What the task requires:
Would you return the entries exactly, with every line intact?

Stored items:
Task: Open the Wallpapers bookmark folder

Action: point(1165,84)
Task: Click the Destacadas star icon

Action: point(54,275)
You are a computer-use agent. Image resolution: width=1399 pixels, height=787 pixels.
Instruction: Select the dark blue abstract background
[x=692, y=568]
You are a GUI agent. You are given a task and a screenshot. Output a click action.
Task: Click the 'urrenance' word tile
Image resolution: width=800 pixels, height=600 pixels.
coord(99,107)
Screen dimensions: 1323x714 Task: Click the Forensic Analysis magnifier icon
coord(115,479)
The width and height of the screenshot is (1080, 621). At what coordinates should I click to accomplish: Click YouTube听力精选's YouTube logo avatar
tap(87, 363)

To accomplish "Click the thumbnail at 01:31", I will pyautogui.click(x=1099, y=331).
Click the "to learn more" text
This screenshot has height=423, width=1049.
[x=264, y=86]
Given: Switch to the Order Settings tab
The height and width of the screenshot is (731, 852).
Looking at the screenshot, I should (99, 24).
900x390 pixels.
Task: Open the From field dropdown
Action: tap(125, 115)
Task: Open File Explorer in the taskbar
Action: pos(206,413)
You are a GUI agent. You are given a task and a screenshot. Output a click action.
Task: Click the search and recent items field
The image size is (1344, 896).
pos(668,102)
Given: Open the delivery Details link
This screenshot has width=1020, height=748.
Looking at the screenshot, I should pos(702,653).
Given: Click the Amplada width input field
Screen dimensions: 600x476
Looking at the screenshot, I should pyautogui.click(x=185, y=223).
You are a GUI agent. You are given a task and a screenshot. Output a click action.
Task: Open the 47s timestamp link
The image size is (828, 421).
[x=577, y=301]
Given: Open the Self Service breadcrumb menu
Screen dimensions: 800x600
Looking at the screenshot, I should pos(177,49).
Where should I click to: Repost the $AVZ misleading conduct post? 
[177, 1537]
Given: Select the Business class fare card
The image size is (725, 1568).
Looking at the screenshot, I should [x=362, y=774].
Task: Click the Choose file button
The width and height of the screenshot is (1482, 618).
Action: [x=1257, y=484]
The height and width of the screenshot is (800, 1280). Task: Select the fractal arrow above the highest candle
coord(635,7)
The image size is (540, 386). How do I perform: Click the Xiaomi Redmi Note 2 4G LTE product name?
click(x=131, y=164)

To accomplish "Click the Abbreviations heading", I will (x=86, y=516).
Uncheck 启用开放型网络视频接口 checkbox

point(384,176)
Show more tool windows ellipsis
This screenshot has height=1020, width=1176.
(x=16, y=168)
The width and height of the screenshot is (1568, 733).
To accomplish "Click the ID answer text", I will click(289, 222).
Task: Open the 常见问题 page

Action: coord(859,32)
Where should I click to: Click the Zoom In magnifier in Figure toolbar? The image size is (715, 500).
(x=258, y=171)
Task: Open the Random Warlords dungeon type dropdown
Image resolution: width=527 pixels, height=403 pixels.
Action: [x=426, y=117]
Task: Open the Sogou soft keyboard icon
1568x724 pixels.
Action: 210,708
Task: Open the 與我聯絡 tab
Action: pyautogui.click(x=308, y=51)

Response:
Task: Open the Wallpapers bookmark folder

Action: point(1165,84)
Task: Click the Destacadas star icon

Action: point(54,275)
You are a computer-use agent. Image resolution: width=1399 pixels, height=787 pixels.
Instruction: Select the dark blue abstract background
[x=692, y=568]
You are a GUI agent. You are given a task and a screenshot. Output a click action.
Task: Click the 'urrenance' word tile
Image resolution: width=800 pixels, height=600 pixels.
coord(99,107)
Screen dimensions: 1323x714 Task: Click the Forensic Analysis magnifier icon
coord(115,479)
The width and height of the screenshot is (1080, 621). At what coordinates should I click to accomplish: Click YouTube听力精选's YouTube logo avatar
tap(87, 363)

To accomplish "Click the thumbnail at 01:31", I will pyautogui.click(x=1099, y=331).
Click the "to learn more" text
This screenshot has height=423, width=1049.
[x=264, y=86]
Given: Switch to the Order Settings tab
The height and width of the screenshot is (731, 852).
Looking at the screenshot, I should (99, 24).
900x390 pixels.
Task: Open the From field dropdown
Action: tap(125, 115)
Task: Open File Explorer in the taskbar
Action: pos(206,413)
You are a GUI agent. You are given a task and a screenshot. Output a click action.
Task: Click the search and recent items field
The image size is (1344, 896).
pos(668,102)
Given: Open the delivery Details link
This screenshot has width=1020, height=748.
Looking at the screenshot, I should pos(702,653).
Given: Click the Amplada width input field
Screen dimensions: 600x476
Looking at the screenshot, I should pyautogui.click(x=185, y=223).
You are a GUI agent. You are given a task and a screenshot. Output a click action.
Task: Open the 47s timestamp link
The image size is (828, 421).
[x=577, y=301]
Given: Open the Self Service breadcrumb menu
Screen dimensions: 800x600
Looking at the screenshot, I should pos(177,49).
Where should I click to: Repost the $AVZ misleading conduct post? 
[177, 1537]
Given: Select the Business class fare card
The image size is (725, 1568).
Looking at the screenshot, I should [x=362, y=774].
Task: Click the Choose file button
The width and height of the screenshot is (1482, 618).
Action: [x=1257, y=484]
The height and width of the screenshot is (800, 1280). Task: Select the fractal arrow above the highest candle
coord(635,7)
The image size is (540, 386). How do I perform: Click the Xiaomi Redmi Note 2 4G LTE product name?
click(x=131, y=164)

To accomplish "Click the Abbreviations heading", I will (x=86, y=516).
Uncheck 启用开放型网络视频接口 checkbox

point(384,176)
Show more tool windows ellipsis
This screenshot has height=1020, width=1176.
(x=16, y=168)
The width and height of the screenshot is (1568, 733).
To accomplish "Click the ID answer text", I will click(289, 222).
Task: Open the 常见问题 page

Action: coord(859,32)
Where should I click to: Click the Zoom In magnifier in Figure toolbar? The image size is (715, 500).
(x=258, y=171)
Task: Open the Random Warlords dungeon type dropdown
Image resolution: width=527 pixels, height=403 pixels.
Action: [x=426, y=117]
Task: Open the Sogou soft keyboard icon
1568x724 pixels.
Action: 210,708
Task: Open the 與我聯絡 tab
Action: pyautogui.click(x=308, y=51)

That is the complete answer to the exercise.